The problem is to estimate the proportion of years in which the average global temperature increases. This is a slightly odd way to check whether there is a detectable global temperature trend, although there surely may be better ways to do this.

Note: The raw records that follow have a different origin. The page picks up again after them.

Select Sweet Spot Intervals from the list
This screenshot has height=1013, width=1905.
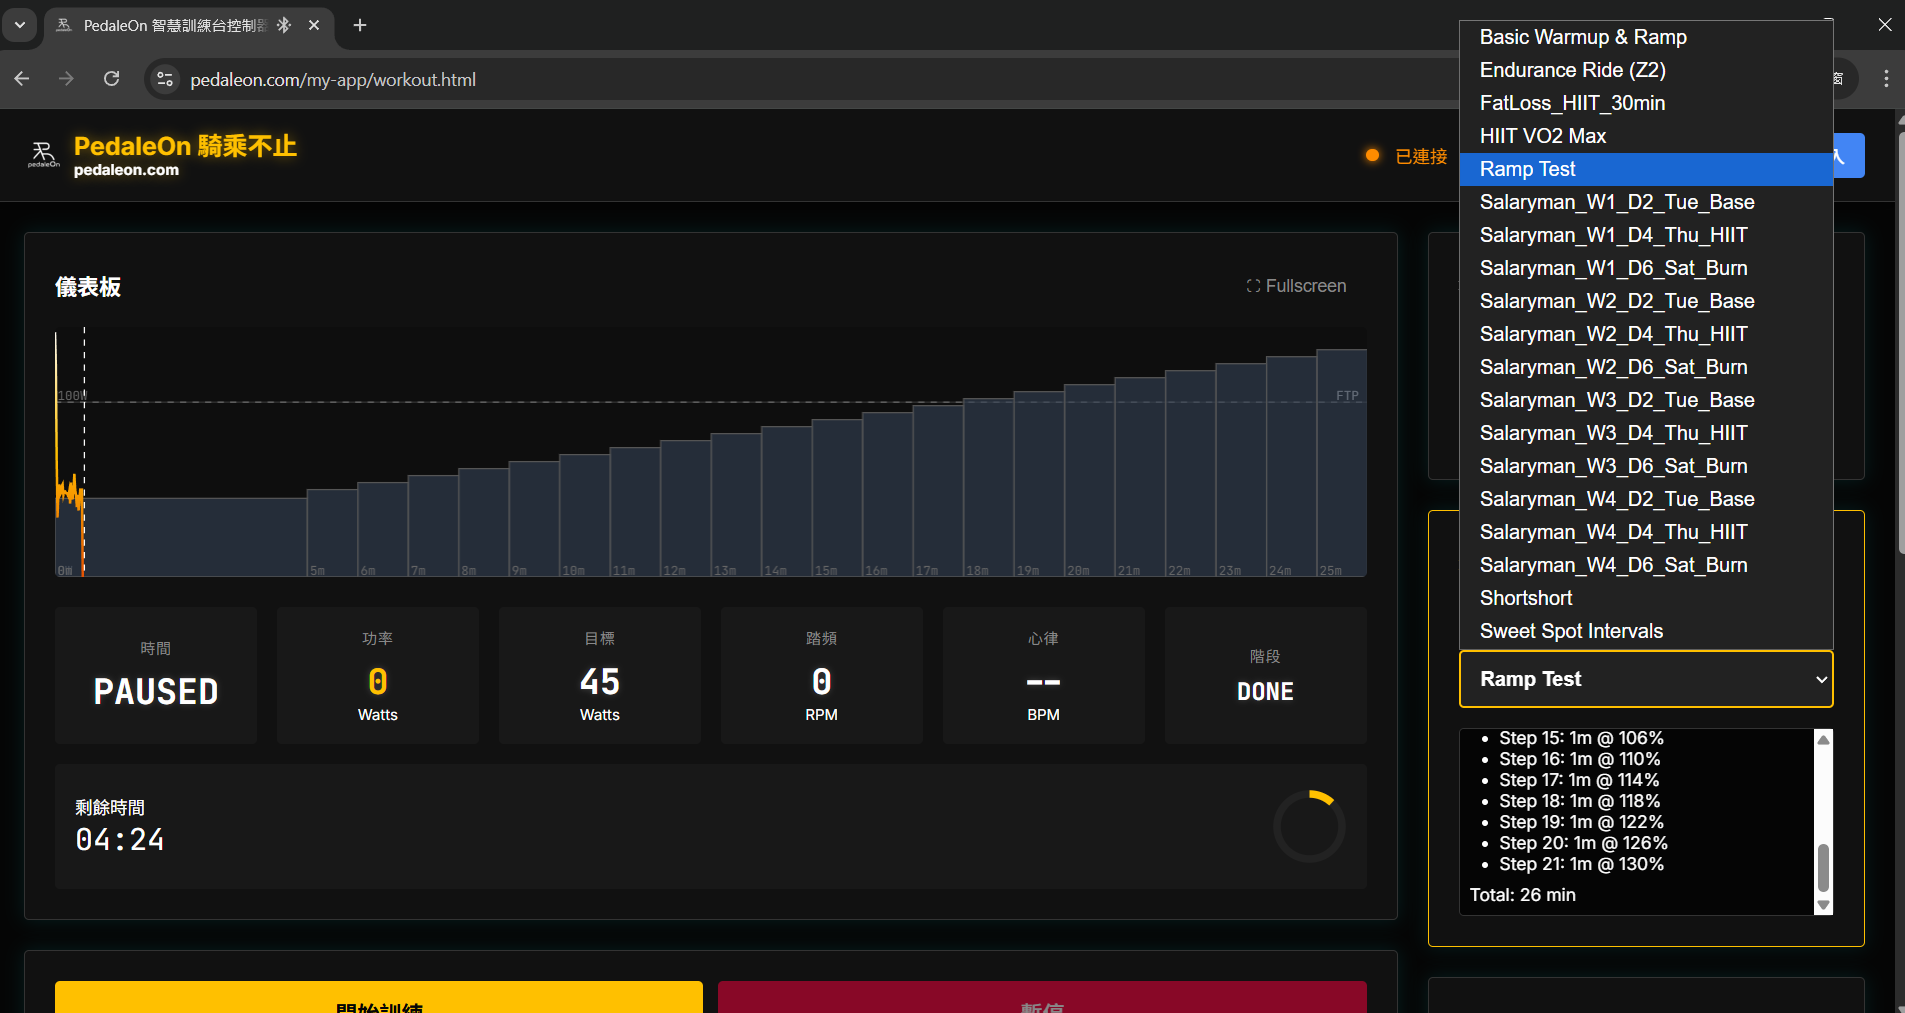click(1571, 631)
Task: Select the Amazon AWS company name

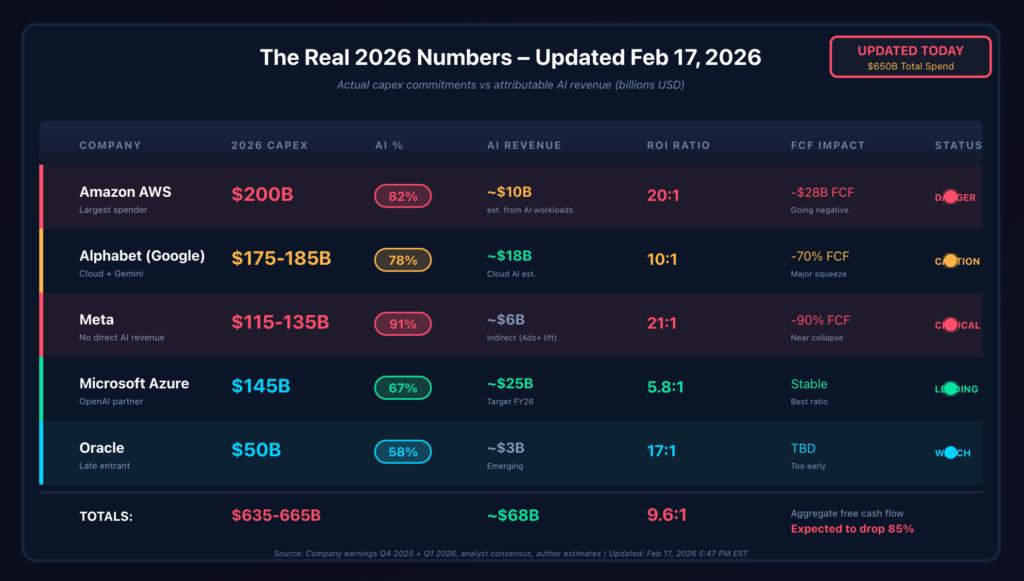Action: pyautogui.click(x=125, y=191)
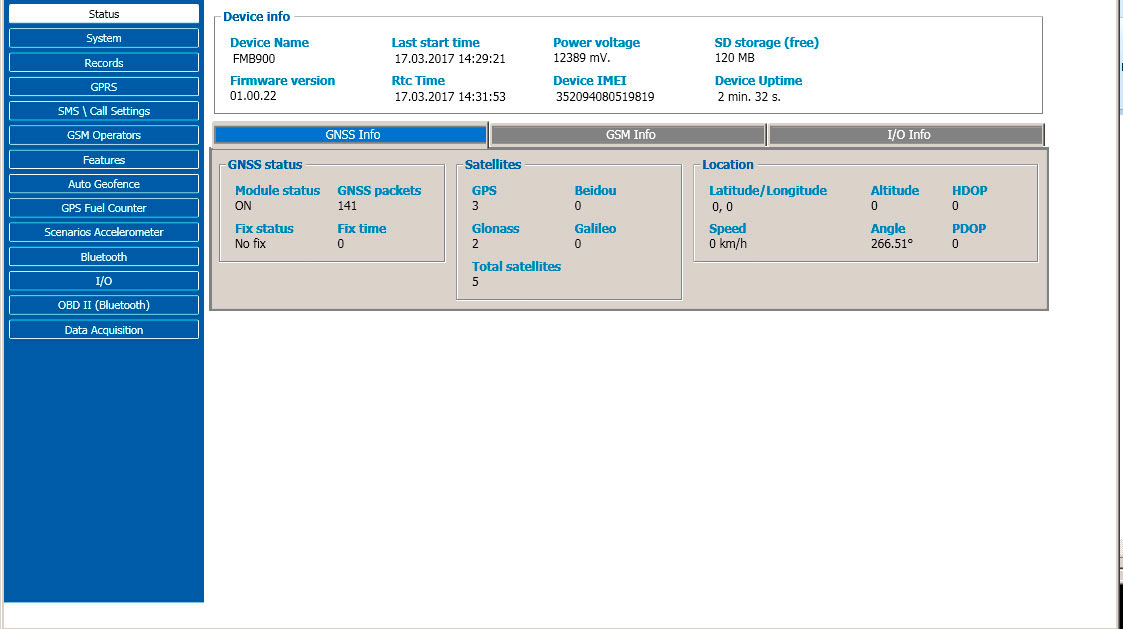Open the System settings section
This screenshot has height=629, width=1123.
click(x=103, y=38)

But it is a nice example to illustrate how Bayesian estimation works.

In fact estimating a proportion is about the simplest problem you can tackle in the Bayesian estimation framework, but it makes the workings very obvious.

The data used in the example can be downloaded from here: HadCRUT4-gl.xlsx.

At this stage you will have to use the comments in the code for explanations.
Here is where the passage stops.